• Prompt: Wherever a line of the records contains "will", copy that line.

• Dataset extract:
■ ■ ■ ■ ■ ■ ■

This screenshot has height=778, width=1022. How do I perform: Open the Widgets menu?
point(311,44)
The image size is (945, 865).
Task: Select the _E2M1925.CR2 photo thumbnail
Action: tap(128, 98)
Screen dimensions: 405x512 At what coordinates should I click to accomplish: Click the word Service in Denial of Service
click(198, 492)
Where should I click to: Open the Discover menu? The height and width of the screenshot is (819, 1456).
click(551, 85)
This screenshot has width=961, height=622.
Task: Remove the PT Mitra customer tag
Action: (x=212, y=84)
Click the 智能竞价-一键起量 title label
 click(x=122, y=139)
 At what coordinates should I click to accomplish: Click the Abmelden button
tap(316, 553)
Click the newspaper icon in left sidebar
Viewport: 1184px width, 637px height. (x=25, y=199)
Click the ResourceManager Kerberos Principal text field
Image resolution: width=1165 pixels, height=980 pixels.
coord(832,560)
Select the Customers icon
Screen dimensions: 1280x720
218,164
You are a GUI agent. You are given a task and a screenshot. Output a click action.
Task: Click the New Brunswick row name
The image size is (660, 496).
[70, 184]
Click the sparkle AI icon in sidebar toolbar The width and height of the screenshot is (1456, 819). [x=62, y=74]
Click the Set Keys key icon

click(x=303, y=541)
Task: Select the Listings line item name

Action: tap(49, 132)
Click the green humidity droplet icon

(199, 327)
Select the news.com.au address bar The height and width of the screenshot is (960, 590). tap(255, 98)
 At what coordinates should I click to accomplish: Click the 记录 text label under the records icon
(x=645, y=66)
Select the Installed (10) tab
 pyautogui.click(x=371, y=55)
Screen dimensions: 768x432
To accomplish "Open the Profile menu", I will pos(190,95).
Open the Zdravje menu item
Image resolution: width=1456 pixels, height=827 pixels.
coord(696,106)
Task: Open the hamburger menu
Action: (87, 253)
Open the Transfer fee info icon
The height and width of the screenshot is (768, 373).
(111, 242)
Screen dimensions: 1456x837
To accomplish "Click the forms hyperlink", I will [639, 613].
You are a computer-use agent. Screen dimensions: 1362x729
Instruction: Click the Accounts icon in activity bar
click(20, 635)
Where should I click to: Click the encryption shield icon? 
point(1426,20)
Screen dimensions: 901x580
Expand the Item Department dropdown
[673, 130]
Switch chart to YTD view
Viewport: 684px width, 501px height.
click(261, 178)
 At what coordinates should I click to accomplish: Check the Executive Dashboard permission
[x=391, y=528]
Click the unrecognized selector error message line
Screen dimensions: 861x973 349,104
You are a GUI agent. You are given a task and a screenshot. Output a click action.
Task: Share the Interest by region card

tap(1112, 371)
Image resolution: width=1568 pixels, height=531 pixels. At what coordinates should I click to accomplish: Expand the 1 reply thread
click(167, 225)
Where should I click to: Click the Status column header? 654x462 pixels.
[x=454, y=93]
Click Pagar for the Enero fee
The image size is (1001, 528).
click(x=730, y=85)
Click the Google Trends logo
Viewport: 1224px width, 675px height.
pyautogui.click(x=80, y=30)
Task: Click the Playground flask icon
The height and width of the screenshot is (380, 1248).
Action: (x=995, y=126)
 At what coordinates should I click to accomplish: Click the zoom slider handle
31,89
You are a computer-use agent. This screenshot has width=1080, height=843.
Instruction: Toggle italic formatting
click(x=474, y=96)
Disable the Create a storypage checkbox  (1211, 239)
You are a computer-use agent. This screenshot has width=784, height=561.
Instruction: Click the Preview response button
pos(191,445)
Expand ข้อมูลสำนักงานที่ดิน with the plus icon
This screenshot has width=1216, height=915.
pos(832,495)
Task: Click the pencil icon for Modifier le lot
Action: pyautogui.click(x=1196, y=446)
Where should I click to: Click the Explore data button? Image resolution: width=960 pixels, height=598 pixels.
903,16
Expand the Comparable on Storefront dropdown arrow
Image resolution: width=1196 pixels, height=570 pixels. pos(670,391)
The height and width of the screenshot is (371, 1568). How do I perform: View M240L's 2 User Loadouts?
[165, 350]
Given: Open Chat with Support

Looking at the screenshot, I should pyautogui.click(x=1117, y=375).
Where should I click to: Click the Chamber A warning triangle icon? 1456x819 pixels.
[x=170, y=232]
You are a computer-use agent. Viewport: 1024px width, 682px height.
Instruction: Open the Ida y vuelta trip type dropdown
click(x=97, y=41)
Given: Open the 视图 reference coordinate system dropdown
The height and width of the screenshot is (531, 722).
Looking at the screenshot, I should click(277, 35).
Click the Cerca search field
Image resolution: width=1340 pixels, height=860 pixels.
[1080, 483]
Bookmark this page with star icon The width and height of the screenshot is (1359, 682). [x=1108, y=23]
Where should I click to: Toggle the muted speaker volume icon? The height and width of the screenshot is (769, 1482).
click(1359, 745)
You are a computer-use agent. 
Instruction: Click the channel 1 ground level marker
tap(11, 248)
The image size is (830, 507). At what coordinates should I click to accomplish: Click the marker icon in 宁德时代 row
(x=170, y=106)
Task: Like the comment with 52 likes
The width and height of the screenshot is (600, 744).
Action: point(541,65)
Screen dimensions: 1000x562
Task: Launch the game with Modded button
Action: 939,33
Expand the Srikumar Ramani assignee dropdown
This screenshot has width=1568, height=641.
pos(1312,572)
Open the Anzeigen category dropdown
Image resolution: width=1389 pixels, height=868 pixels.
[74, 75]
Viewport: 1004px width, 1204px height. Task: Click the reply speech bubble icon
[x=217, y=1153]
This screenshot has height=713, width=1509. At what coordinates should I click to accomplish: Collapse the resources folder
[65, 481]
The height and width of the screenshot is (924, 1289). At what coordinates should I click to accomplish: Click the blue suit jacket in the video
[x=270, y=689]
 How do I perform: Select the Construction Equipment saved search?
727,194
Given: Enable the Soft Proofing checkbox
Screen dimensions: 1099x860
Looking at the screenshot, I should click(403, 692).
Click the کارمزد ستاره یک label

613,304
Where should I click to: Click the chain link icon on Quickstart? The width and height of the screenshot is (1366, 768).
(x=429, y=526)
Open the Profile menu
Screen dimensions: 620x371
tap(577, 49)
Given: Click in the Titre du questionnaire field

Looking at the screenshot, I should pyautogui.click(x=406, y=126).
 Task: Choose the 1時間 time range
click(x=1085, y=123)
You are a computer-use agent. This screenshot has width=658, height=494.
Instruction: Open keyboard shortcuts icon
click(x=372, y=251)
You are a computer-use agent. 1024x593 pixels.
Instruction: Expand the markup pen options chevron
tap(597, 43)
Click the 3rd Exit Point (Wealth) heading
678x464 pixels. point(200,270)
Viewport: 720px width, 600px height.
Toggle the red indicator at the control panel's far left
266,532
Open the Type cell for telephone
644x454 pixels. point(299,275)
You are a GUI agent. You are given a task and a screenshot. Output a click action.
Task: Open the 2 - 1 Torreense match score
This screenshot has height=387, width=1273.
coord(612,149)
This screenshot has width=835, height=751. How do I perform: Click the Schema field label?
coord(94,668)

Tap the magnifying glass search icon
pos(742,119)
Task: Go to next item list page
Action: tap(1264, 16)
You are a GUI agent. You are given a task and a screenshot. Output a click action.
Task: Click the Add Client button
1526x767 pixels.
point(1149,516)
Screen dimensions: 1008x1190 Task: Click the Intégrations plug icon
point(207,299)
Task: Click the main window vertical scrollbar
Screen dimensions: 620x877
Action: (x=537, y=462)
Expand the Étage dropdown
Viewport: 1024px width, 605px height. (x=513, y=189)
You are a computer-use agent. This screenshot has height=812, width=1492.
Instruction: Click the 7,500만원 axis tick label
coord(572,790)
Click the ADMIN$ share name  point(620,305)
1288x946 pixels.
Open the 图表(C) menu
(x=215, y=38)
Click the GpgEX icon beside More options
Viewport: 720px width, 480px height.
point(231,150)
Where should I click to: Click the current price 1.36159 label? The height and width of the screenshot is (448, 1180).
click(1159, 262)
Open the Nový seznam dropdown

■ ■ ■ ■ ■ ■ ■

• Result for this task:
To accomplish "Open the Profile menu", I will pos(190,95).
To accomplish "Click the forms hyperlink", I will [639, 613].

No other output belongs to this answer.